(Ben Brantley’s article appeared in the New York Times, 10/17.)
No matter what the laws of physics decree, there is untold and explosive energy in resistance. Or such is the evidence of “Burning Doors,” the Belarus Free Theater’s bruising exploration of the dynamics of resistance — the kind that occurs in the intersection of art and politics — at La MaMa.
This galvanizing production, which runs through Oct. 22, finds a host of able-bodied young women and men subjecting themselves to, and transcending, a spectrum of trials and tortures. These include being wrestled repeatedly to the ground, interrogated in a circular infinity of verbal assaults, harnessed to bungee cords while running desperately in place, strung high in nooses and dunked again and again in a bathtub, while trying to recite a poem.
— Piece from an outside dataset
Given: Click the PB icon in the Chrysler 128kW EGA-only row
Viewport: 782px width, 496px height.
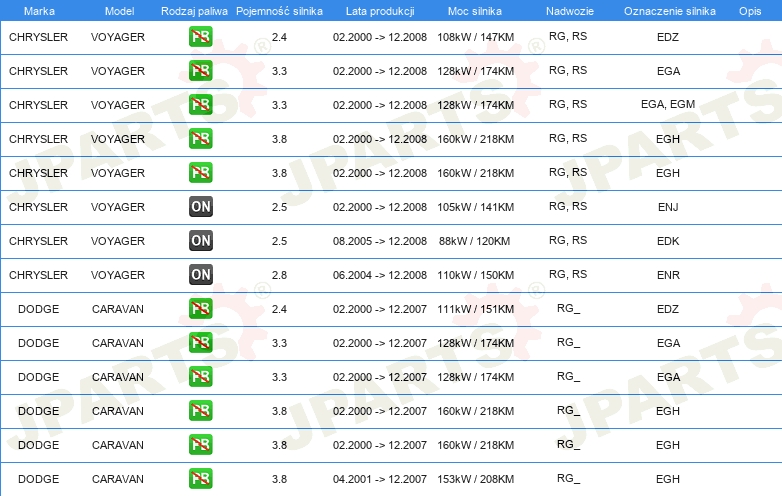Looking at the screenshot, I should pos(200,71).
The woman in the bathtub knows whereof she speaks, or gasps. She’s Maria Alyokhina, a member of the Russian punk group Pussy Riot who made international headlines when they were imprisoned for staging an anti-Putin performance (of 40 seconds’ duration) in a Moscow cathedral.
Then again, it seems safe to say that most members of the Belarus troupe, which is banned from performing in its native country, have firsthand knowledge of the repression they’re re-enacting and responding to onstage. (Program biographies include references to arrests and prison terms.)
Only blocks away from La MaMa, at New York University’s Skirball Center, another set of visitors from abroad are channeling recent history into confrontational drama. There’ll you find the Freedom Theater, a storied West Bank-based company that describes itself in the program as “a platform for cultural resistance.”